# Texte fourni
◇ ◇ ◇ ◇
Intervention de Valérie Rabault

Séance en hémicycle du mardi 25 septembre 2018 à 15h00
Croissance et transformation des entreprises — Discussion générale

Photo issue du site de l'Assemblée nationale ou de WikipediaValérie Rabault :

Ensuite, nous dénonçons l'absence d'action de votre part en matière de commerce extérieur, lequel est depuis dix ans l'une des grandes faiblesses de notre économie. Le décrochage a clairement eu lieu entre 2002 et 2008. La chute a été particulièrement aiguë dans l'industrie, notamment dans l'industrie automobile et dans les industries agro-alimentaires. Seul un secteur a progressé au début des années 2010, à rebours de tous les autres : celui des activités financières.

Or, en matière de commerce extérieur, notre politique publique n'est tout simplement pas au niveau. Pour s'en rendre compte, il suffit juste de regarder outre-Rhin ce qui se passe. En Allemagne, il existe un crédit prospection qui est bien plus robuste que le nôtre : si on le transposait de manière équivalente en France, il faudrait y consacrer 100 millions d'euros.

Par ailleurs, lors du débat sur la loi Macron, en 2015, avait été évoquée l'idée que les PME puissent avoir accès une deuxième fois au crédit d'impôt pour dépenses de prospection commerciale, à condition d'avoir un salarié chargé du développement à l'export. Nous avons de nouveau déposé des amendements en ce sens.

Nous dénonçons également le recul net du soutien productif aux entreprises. Ainsi, l'an dernier, dans la loi de finances pour 2018, vous avez renoncé au sur-amortissement que nous avions mis en place et qui a permis un vrai soutien à l'investissement des entreprises. Au lieu de cela, vous avez préféré libérer l'épargne en supprimant la quasi-totalité de l'ISF – une épargne qui, monsieur le ministre, ne s'est pas retrouvée dans l'économie productive.

Nous dénonçons votre manque d'initiative visant protéger les très petites entreprises. Nous le savons, l'une des difficultés des PME – ce n'est certes pas la seule – est l'accès au financement de leurs besoins en trésorerie. Cela a des conséquences sur leur rentabilité, et parfois même sur leur survie. Dans certains cas en effet, les commissions d'intervention représentent des sommes conséquentes. C'est dans cette optique que nous avons déposé un amendement visant à plafonner les commissions pour les TPE traversant des difficultés financières. En effet, nombre d'entre elles peuvent alors se retrouver prises dans un cercle vicieux.

Nous dénonçons aussi votre absence de volonté en matière de protection juridique des entreprises non cotées et de leurs actionnaires minoritaires, protection qui leur permettrait, dans le cas d'une prise de contrôle inamicale, de contrer le pillage de leur capital humain et de leur savoir-faire.
◇ ◇ ◇ ◇
# Données

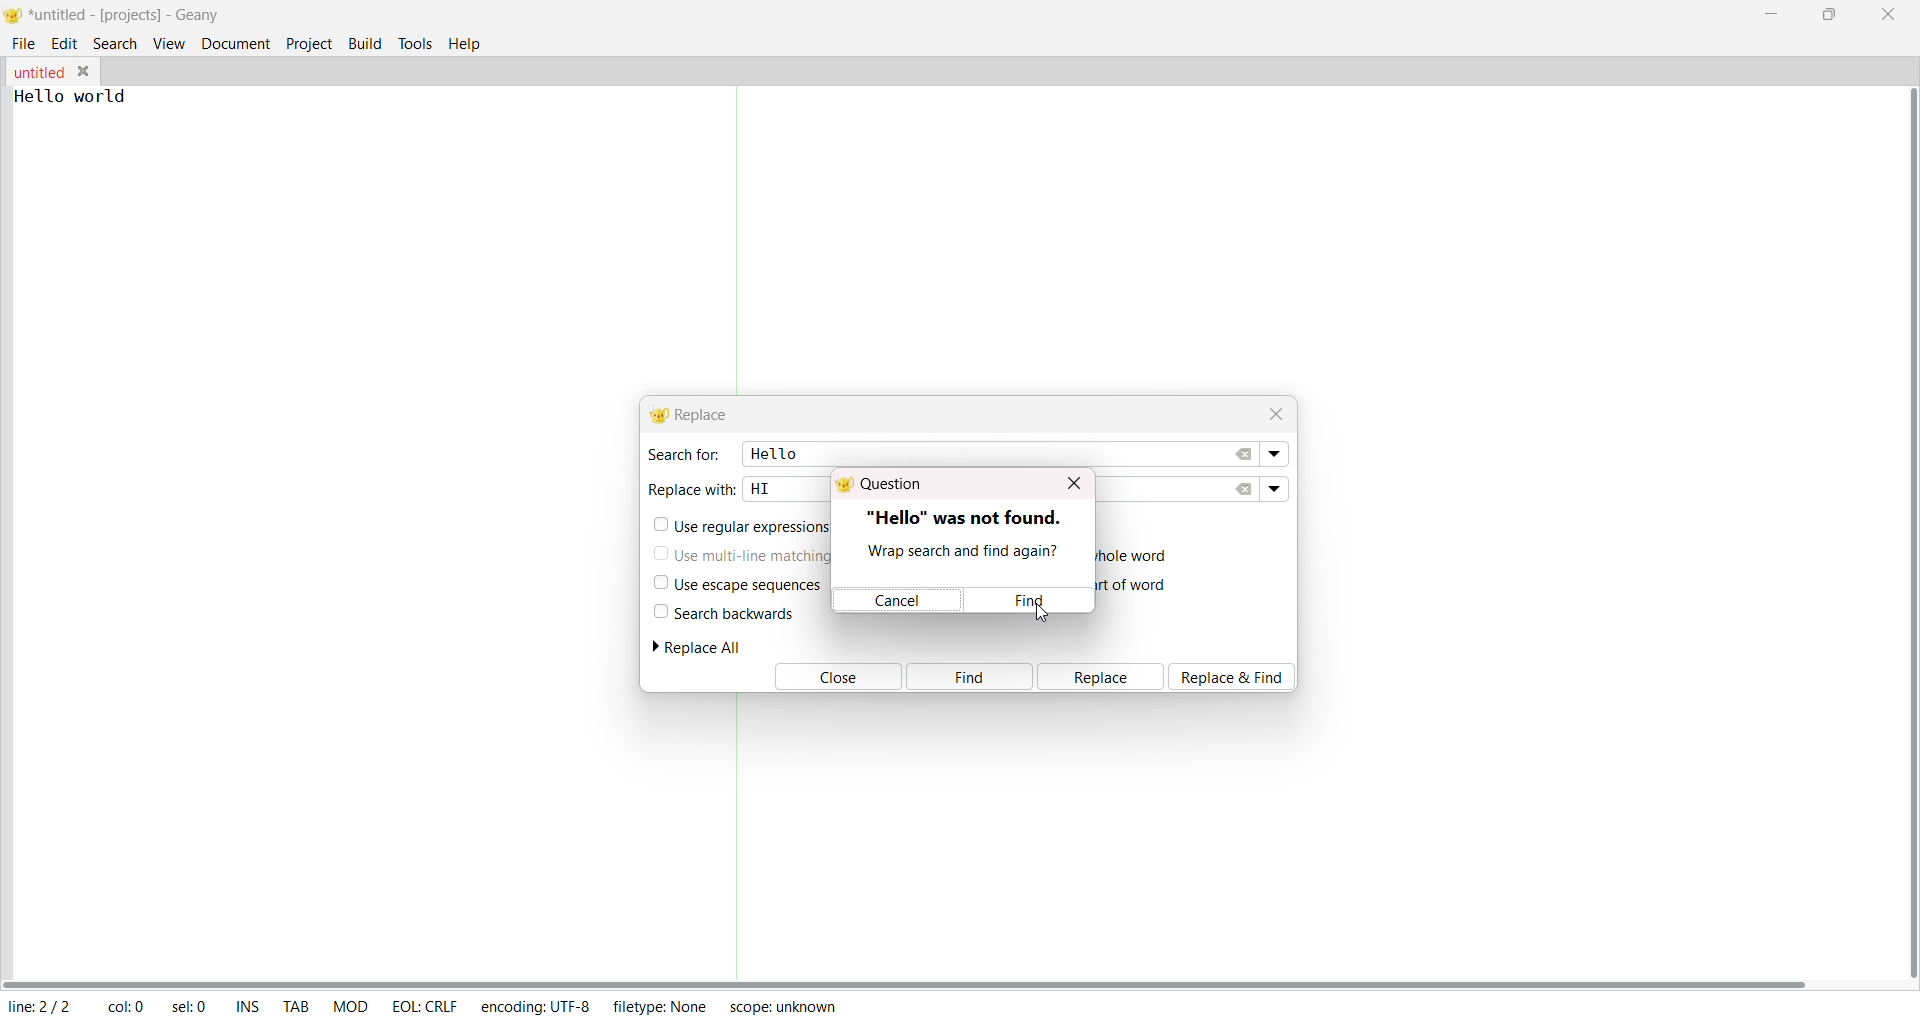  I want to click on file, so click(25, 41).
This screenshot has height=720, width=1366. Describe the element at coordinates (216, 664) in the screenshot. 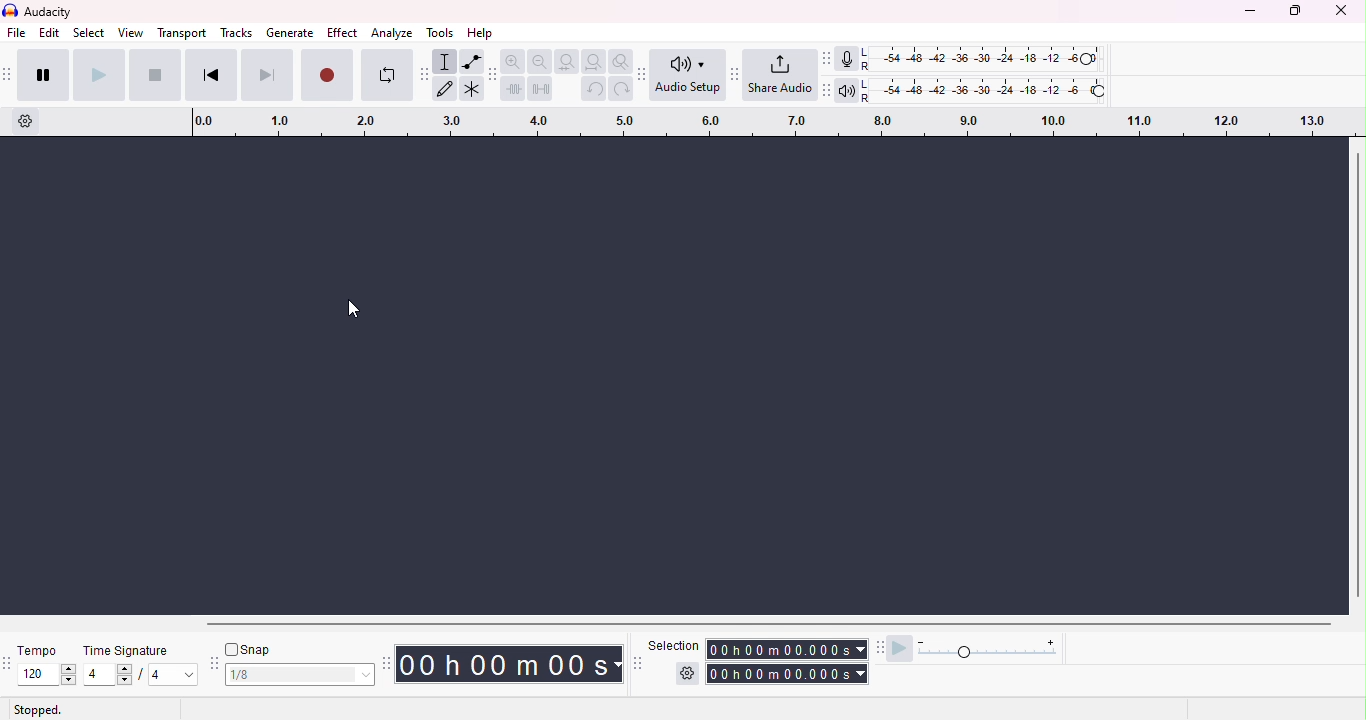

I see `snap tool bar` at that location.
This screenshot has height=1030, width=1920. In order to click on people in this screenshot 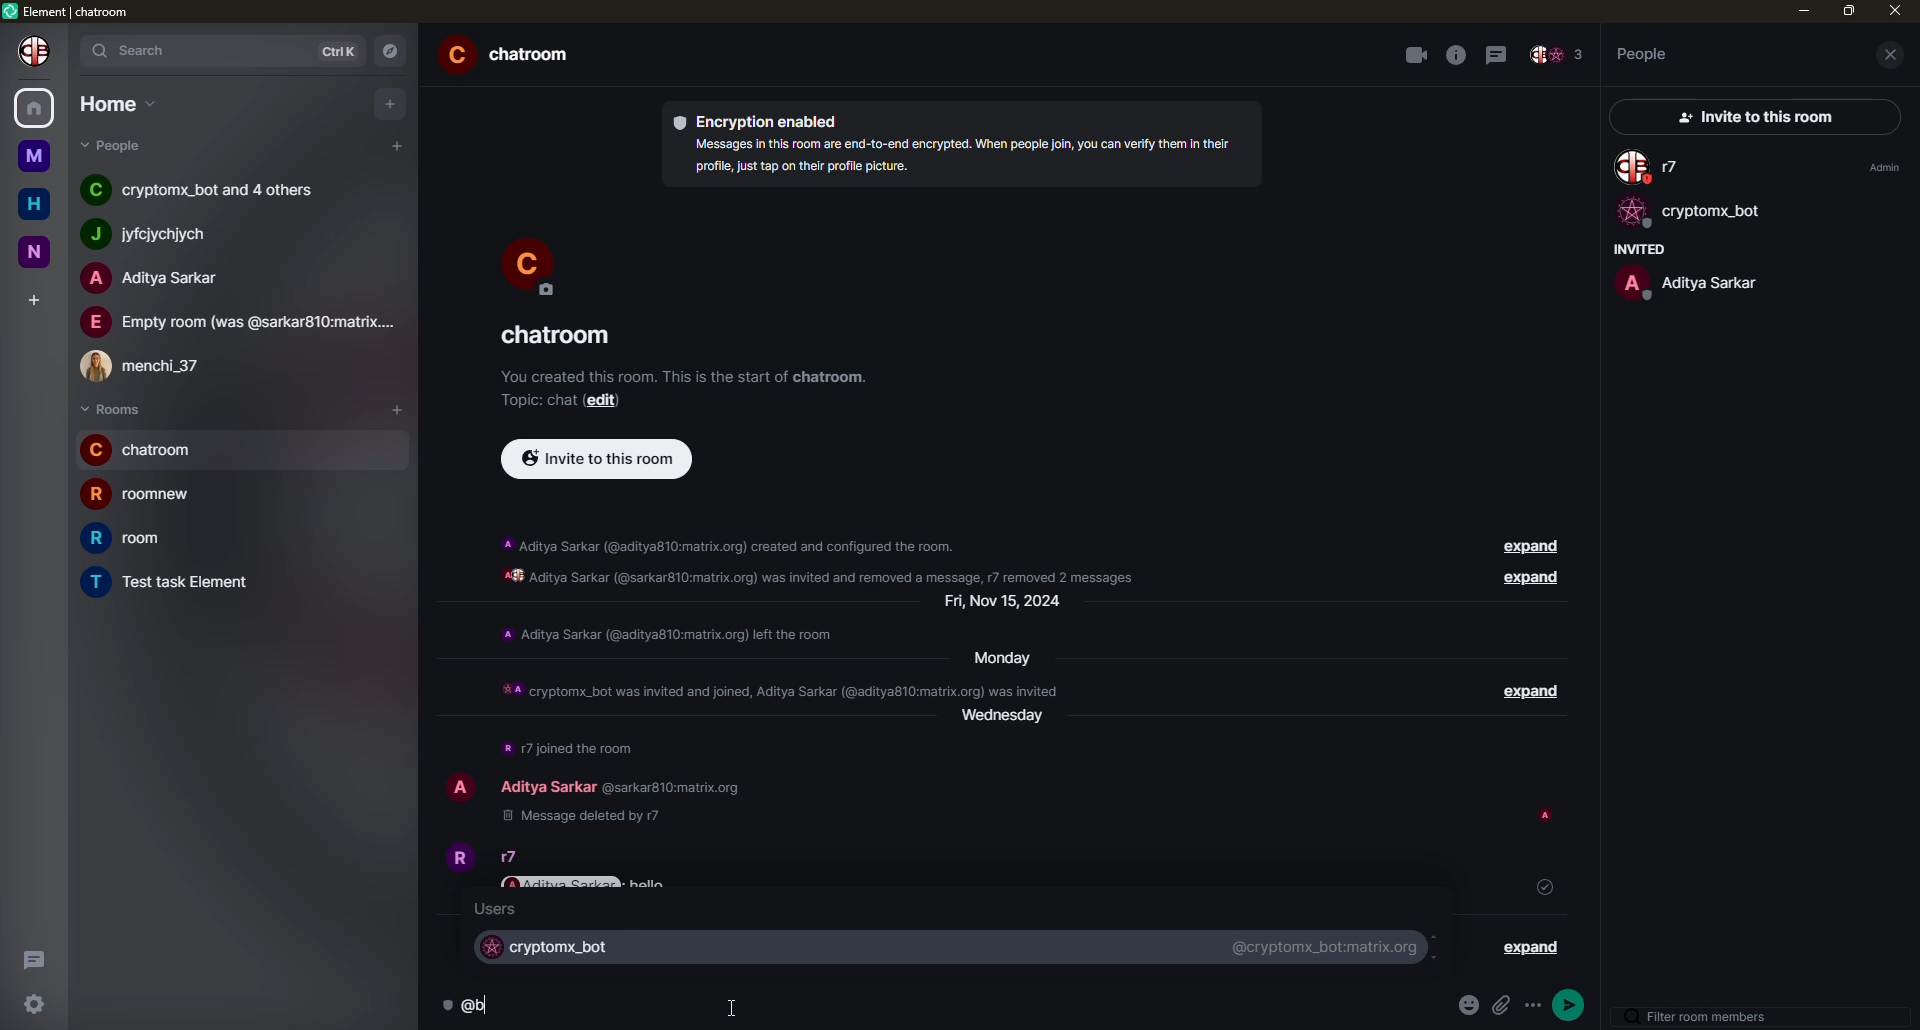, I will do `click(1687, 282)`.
◇ ◇ ◇ ◇
# Consignes
1. Résumez l'intervention en deux phrases.
2. D'après l'intervention, pourquoi un amendement visant à plafonner les commissions des TPE en difficulté financière a-t-il été déposé ?

# Réponses attendues
1. L'intervention dénonce l'absence d'action en matière de commerce extérieur, faiblesse de l'économie depuis dix ans, et juge la politique publique insuffisante face au crédit prospection allemand. Elle critique aussi le recul du soutien productif aux entreprises avec l'abandon du sur-amortissement, le manque d'initiative pour protéger les très petites entreprises et l'absence de protection juridique des entreprises non cotées et de leurs actionnaires minoritaires.

2. L'accès au financement des besoins en trésorerie est l'une des difficultés des PME, ce qui pèse sur leur rentabilité et parfois sur leur survie. Les commissions d'intervention peuvent représenter des sommes conséquentes, et de nombreuses TPE en difficulté peuvent alors se retrouver prises dans un cercle vicieux.